Turner was a member of the first successful All Whites campaign to qualify for the World Cup, in 1982 in Spain, where they played three group games against Scotland, USSR and Brazil, but he did not play in the finals due to an injury sustained soon after arrival in Spain.

==Club career==
Turner started his senior career in 1973, playing for Petone in the local Capital Football leagues in Wellington, though he only making 2 appearances from the bench. He got his first start for the club the next season as well as getting his first senior goal in a 3–0 win over Christian Youth. He ended the season at Petone with five appearances and the two goals from that game.

In 1976, Turner made his national debut with Stop Out in the National Soccer League. Turner was the top goal scorer and voted Player of the Year in 1981 while playing with Gisborne City. He twice made the finals of the Chatham Cup, New Zealand premier knockout competition, also with the club. First losing to Mt Wellington in 1983, in which they drew the first game before losing 0–2 in the replay. That was followed by a loss in the 1984 final, this time to Manurewa.
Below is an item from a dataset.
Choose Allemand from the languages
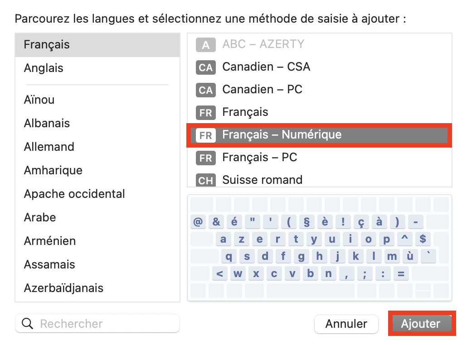This screenshot has width=467, height=345. [x=49, y=147]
Turner would win the national league with Gisborne City in 1984. Then in 1985, he won the NZFA Challenge Trophy, a pre-season trophy contested between the winners of the previous season's Chatham Cup and National League competitions. This time beating Manurewa 1–0. He won the Player of the Year a second time in 1986.

==International career==
Turner made his international debut for New Zealand in a 4–0 win over Mexico, acknowledged as the start of New Zealand's 1982 World Cup campaign.

Turner scored in New Zealand's 2–0 win over Australia in one of their most important trans-tasman wins in All Whites history, that put New Zealand through to the second round of qualification.

Turner retired from international football in 1988 after getting concussed in a match against Israel at Eden Park. He continued to play club football until 2002.

==Personal life and death==
Turner was born in Lower Hutt on 7 October 1958.

Turner revealed in 2021 he was facing a battle with cancer.

Turner was inducted into the Sports Legends of Wellington in 2022 for his contribution to football.

Turner died in Tauranga on 28 February 2023, at the age of 64.